No, I’m not going to tell you what that means. Google it. Now, where was I? Ah yes.
It would never have occurred to most members of my cohort, Generation X, to ask some random adult to write an essay for us, out of the kindness of his or her heart. But the millennial mind is bold: It does not take counsel of such fears. The millennial mind is efficient: It does not seek to pointlessly replicate tedious work that someone else has already done, when it could simply get the goods from someone who has already done the research, and thereby free up hours of time for whatever it is you people are doing on your phones all the time. The millennial mind is unbound by outmoded conventions like the stigma against plagiarism.
The point is, you have given me hope, young person, and I thank you for that. But I digress. Let me now explain why I am not going to do your homework for you. I am going to structure my response in three main paragraphs with a topic sentence, explanation and conclusion. If you are the gentleman who e-mailed me in 2011 to ask about the debt ceiling, you may recognize the format.
The first reason that I am not going to do your homework for you is that I have already graduated from high school. I am not going to drearily claim that my old-fashioned work ethic puts you young whippersnappers to shame; one of my French teachers reportedly told an administrator who came looking for me: “You can’t really expect to find her here. She’s already been once this week.” However, eventually the Riverdale Country School certified that I had completed all my high school obligations, and I graduated. These were obligations that I laid down with a certain relief, perhaps even joy. Not once in the intervening years have I thought, “Gee, I wish I had a social studies essay to write.” Now I have plain old work, which actually takes up quite a bit of my time.

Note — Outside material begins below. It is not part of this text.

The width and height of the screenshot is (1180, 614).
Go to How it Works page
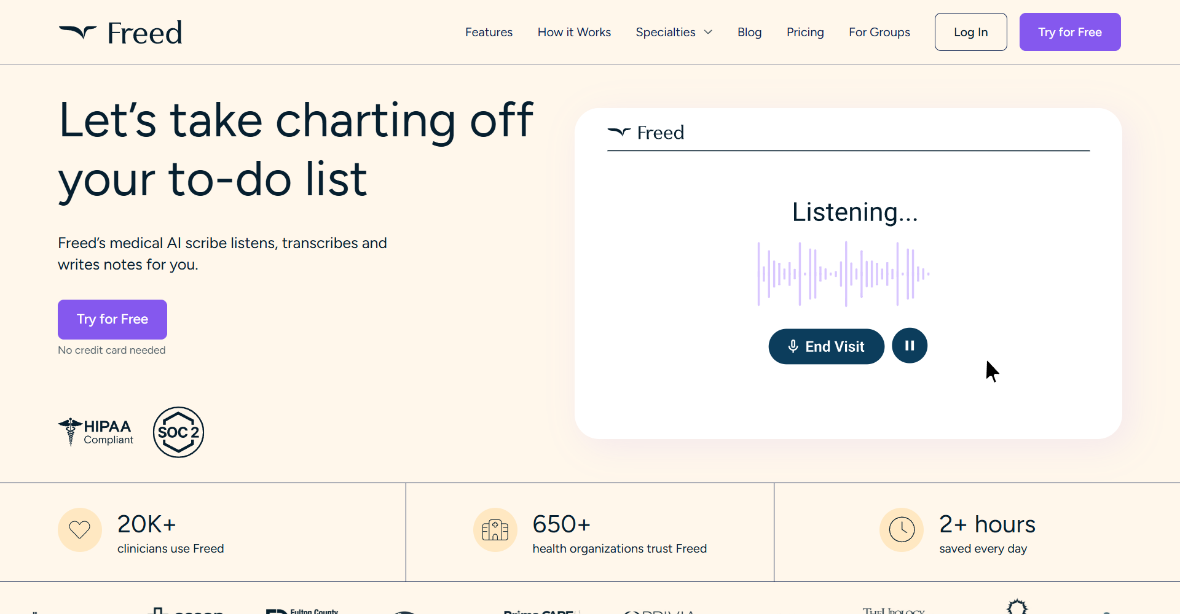tap(574, 32)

That’s not to say I learned nothing from high school. One thing I learned is that I should have just done my homework rather than trying to avoid it. I know you do not believe me. I know because I was you. In a few short years, you will be me, realizing that homework assignments like this offer valuable lessons. It teaches you how to a) find information and figure out what it means and b) do things you don’t particularly enjoy. Having failed to learn those lessons in high school, I had to master them later, at great personal cost.

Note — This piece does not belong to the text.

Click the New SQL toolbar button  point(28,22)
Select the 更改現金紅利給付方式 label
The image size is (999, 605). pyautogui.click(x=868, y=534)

Which brings me to the third reason I am not going to do your homework for you: It won’t do you any good, because you’re going to get caught. Your teacher is apt to notice the sudden improvement in your prose and research skills. (There's a great economic insight here: Specialization can vastly increase productivity. And I'm a specialist. If someday you want to be more productive, perhaps you'll become one too.)
I admire you, brave millennial. You gave me hope, so let me give you a gift as well -- a fact you won't find on Wikipedia. The adults are in league against you. Now you've been warned.
Best of luck on your assignment,
I did not witness this event myself, of course, but 17 of my classmates swore it happened, and I have no reason to doubt them.